Applying Multiscaling Analysis To Detect Capacity Resources In Railway Networks

Price

Free (open access)

Volume

103

Pages

10

Page Range

595 - 603

Published

2008

Size

1,119 kb

Paper DOI

10.2495/CR080581

Copyright

WIT Press

Author(s)

A. Gille, M. Klemenz & Th. Siefer

Abstract

A substantial part of railway engineering is modeling of the real track infrastructure and train operation processes in computer applications. The electronic data created can be analysed and evaluated for research purposes. Depending on the aim of the research, three different models can be used which differ in their level of itemisation. Macroscopic models have a relative low level of accuracy, mesoscopic a medium and microscopic models have the highest. The Institute of Transport, Railway Construction and Operation (IVE, Hannover) researches computing solutions to deliver the data in the requested level of detail. This is then used for generating and providing infrastructure and train operation data such as timetable data, running times of trains or block occupancy times. The Multiscaling Analysis offers the opportunity to use the appropriate model depth (level of detail) for each request and enables work to progress efficiently. For tasks like long term capacity planning in railway networks no high detail level data is required normally, so macroscopic models can be initiated. To verify if train paths of a timetable, developed on a macroscopic or mesoscopic railway infrastructure, can actually be arranged without conflicts within the block occupancy times or the headway, a more detailed microscopic model is required.
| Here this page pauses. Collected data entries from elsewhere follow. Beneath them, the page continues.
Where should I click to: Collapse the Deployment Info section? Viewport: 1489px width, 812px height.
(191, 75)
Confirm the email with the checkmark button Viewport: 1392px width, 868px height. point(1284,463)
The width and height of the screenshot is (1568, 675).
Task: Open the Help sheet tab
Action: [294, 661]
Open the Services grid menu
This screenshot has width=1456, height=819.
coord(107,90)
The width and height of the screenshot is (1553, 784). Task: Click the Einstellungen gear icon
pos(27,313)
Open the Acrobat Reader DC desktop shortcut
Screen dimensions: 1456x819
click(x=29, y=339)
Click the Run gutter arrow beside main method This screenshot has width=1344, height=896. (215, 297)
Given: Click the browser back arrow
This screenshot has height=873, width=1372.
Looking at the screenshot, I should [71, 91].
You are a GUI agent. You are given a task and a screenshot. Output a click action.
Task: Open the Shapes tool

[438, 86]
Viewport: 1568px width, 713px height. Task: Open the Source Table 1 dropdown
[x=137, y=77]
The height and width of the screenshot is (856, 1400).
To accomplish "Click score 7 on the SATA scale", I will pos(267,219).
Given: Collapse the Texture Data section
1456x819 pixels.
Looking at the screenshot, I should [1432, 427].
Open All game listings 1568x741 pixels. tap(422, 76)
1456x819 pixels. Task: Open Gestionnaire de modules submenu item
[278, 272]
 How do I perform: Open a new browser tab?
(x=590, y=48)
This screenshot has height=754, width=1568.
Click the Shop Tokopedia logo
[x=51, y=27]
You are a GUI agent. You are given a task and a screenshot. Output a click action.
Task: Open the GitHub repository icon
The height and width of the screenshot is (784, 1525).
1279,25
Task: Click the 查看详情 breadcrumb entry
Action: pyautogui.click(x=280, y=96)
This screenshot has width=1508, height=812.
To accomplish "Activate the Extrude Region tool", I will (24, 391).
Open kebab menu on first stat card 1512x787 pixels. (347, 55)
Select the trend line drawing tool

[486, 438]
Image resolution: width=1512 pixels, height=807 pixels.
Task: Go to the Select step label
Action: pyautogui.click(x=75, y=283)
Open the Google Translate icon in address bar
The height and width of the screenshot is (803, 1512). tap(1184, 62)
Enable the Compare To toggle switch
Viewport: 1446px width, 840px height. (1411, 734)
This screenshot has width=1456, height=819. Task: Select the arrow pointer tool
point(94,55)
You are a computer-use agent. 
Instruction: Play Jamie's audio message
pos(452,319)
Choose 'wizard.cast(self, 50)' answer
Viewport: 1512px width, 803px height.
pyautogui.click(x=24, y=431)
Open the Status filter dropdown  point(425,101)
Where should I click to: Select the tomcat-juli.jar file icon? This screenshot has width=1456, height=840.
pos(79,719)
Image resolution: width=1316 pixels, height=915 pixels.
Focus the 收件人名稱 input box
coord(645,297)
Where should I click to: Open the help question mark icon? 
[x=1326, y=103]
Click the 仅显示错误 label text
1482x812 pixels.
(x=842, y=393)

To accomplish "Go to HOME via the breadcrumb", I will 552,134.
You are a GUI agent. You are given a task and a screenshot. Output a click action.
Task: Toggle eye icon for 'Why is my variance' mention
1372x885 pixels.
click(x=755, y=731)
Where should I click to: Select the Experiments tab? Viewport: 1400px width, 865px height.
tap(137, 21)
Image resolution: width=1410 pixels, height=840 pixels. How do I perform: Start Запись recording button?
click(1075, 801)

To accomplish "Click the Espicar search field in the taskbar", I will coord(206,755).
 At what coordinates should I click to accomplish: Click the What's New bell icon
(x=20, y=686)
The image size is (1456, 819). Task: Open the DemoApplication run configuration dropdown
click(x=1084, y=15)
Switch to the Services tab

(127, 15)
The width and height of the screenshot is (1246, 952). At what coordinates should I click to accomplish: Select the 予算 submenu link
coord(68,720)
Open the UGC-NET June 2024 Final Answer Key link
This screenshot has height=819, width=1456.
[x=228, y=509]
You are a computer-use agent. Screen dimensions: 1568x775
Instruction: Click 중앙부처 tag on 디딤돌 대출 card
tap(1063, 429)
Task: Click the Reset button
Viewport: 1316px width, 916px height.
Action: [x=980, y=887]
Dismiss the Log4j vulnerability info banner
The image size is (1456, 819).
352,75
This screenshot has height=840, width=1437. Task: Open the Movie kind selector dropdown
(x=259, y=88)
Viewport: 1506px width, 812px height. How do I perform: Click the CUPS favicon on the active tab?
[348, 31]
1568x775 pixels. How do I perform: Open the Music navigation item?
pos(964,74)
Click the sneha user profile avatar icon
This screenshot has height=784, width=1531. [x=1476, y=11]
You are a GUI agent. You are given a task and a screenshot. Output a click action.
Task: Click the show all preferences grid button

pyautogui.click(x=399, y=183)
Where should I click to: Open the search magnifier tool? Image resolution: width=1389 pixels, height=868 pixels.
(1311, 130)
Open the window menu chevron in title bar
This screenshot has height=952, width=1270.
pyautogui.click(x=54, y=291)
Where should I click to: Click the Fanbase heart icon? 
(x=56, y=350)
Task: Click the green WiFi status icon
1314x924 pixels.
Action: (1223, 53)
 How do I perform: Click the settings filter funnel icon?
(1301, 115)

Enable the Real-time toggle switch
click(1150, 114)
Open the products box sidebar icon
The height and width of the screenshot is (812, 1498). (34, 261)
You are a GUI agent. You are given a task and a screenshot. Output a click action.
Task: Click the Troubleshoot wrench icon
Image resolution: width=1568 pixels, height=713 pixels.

Therefore trains with only a low detail level of information like their route, stopping locations and stopping times can be mapped onto a microscopic infrastructure model to prove the feasibility and to determine capacity resources. Keywords: infrastructure, capacity resources, networks, microscopic model, mesoscopic model, macroscopic model, RailSys, NEMO.

Keywords

infrastructure, capacity resources, networks, microscopic model, mesoscopic model, macroscopic model, RailSys, NEMO.